■ Problem to work on ■
Where "text" occurs in a line of the entries below, copy that line.

■ Stored records ■

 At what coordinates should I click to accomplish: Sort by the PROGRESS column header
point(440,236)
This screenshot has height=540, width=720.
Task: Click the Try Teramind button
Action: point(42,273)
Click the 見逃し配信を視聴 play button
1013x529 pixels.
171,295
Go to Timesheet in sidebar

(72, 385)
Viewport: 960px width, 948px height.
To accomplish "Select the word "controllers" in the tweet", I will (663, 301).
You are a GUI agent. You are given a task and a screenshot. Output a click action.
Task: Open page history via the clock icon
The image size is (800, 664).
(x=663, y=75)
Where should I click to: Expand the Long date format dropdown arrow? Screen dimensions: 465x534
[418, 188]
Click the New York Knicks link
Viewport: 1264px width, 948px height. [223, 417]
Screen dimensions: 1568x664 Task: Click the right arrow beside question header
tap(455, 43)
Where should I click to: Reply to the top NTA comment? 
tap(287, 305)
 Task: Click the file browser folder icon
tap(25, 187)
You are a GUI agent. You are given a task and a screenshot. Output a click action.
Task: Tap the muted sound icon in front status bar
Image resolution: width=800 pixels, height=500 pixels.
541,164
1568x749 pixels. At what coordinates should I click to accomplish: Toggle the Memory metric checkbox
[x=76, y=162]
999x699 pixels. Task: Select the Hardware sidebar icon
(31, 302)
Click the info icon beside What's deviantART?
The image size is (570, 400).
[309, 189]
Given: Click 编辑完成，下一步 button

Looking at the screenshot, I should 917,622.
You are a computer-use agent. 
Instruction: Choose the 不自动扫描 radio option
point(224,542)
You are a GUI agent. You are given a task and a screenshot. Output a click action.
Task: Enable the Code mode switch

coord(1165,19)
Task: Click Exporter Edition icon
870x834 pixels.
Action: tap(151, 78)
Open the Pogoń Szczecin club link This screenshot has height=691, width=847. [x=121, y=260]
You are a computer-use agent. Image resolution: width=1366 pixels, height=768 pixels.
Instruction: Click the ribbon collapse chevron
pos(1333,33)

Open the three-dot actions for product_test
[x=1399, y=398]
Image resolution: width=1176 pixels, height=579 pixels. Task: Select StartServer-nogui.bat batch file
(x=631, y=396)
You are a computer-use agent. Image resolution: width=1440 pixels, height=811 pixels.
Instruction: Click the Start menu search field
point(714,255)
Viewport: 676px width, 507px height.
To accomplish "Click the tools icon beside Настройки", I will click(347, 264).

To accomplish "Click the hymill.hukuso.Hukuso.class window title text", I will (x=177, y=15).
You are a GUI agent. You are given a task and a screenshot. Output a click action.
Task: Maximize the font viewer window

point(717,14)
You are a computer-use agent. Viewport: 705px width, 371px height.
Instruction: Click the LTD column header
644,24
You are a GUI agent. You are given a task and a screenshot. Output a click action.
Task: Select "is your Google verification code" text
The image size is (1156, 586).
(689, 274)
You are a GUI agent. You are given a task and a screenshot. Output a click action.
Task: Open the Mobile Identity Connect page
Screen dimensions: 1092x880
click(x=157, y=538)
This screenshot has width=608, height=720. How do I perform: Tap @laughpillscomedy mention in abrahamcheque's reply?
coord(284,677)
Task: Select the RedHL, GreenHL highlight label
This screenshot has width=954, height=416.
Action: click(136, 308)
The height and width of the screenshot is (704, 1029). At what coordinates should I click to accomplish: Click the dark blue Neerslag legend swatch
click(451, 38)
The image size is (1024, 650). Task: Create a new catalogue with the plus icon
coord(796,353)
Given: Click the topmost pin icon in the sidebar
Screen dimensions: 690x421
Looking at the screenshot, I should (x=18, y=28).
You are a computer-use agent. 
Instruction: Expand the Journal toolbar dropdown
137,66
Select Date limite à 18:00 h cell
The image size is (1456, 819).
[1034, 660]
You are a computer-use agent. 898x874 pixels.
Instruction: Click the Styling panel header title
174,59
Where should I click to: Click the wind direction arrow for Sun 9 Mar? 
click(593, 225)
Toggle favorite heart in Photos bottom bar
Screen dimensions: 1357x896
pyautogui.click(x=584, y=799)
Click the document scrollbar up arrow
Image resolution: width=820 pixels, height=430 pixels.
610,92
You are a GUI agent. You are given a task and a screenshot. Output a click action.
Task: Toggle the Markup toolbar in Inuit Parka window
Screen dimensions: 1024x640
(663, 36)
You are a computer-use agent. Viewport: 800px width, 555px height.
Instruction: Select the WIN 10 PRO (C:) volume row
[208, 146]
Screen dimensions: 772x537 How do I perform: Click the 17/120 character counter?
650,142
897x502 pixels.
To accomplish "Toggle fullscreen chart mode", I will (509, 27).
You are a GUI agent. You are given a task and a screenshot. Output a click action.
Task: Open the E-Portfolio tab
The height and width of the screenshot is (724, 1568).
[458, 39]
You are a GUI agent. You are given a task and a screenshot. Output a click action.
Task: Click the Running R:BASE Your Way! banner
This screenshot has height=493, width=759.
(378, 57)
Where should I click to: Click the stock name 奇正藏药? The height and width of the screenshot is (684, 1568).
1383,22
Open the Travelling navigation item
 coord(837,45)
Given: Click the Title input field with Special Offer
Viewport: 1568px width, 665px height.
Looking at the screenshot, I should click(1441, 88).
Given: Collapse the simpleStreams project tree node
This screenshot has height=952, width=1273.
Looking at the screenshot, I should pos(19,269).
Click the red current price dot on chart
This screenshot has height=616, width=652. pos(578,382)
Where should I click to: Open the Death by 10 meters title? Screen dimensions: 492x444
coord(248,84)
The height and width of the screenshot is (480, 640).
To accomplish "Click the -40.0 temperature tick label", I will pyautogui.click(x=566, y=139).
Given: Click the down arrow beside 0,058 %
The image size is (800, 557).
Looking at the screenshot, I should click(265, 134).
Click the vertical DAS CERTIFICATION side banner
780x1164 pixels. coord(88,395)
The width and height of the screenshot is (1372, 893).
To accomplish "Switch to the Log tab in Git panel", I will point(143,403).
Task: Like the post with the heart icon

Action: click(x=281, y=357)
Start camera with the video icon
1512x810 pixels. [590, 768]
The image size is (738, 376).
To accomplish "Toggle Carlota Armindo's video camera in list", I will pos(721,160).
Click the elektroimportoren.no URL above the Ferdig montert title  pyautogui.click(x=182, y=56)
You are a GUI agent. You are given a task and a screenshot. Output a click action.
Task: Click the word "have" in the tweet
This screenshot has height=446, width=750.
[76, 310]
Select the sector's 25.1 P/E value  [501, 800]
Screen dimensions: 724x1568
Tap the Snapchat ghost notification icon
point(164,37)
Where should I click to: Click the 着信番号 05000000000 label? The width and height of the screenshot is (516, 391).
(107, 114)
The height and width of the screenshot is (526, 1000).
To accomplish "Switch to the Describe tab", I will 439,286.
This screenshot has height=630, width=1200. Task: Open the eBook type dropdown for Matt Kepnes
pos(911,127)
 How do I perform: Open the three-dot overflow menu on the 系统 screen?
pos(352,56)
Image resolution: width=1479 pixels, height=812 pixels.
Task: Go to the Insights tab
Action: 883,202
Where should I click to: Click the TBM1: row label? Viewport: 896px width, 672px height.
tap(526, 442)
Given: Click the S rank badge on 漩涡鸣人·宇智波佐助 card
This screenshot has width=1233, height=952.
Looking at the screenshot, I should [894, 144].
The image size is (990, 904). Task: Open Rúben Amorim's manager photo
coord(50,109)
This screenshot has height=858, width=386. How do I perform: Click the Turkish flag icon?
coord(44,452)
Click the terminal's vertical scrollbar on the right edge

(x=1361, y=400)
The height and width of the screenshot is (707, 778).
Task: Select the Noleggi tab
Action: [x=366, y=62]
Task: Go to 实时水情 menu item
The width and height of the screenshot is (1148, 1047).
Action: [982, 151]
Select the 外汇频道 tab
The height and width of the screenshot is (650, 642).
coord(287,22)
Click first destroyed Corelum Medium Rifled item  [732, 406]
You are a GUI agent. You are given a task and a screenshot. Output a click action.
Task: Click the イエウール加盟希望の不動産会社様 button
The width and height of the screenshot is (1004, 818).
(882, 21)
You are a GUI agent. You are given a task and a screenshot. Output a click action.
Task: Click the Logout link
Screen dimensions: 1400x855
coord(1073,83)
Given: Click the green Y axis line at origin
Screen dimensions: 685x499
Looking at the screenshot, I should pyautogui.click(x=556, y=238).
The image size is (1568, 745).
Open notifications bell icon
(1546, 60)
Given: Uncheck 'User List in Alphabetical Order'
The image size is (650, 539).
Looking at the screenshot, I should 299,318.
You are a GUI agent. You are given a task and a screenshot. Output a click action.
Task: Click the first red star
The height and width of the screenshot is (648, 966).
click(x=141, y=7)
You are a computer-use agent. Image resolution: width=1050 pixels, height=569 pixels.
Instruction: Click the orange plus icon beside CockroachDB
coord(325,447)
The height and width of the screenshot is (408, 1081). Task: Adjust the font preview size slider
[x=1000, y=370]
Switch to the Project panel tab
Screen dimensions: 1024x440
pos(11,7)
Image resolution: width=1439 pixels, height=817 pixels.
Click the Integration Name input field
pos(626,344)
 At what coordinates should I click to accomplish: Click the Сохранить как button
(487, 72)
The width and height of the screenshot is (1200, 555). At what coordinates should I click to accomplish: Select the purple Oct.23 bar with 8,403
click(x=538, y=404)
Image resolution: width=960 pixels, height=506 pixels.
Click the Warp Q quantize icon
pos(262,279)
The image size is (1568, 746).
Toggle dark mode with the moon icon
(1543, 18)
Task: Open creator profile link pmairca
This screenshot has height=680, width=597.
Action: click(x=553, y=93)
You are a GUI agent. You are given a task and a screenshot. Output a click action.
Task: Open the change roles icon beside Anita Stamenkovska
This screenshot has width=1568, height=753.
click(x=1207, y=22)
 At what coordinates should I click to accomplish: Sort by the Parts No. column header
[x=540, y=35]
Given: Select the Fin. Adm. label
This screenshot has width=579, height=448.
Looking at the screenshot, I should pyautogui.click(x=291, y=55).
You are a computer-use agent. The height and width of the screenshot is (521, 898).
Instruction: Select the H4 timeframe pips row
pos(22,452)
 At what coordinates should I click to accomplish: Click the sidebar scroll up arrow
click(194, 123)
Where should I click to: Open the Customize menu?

■ The completed task ■
To accomplish "Click the hymill.hukuso.Hukuso.class window title text", I will (x=177, y=15).
Task: Select "is your Google verification code" text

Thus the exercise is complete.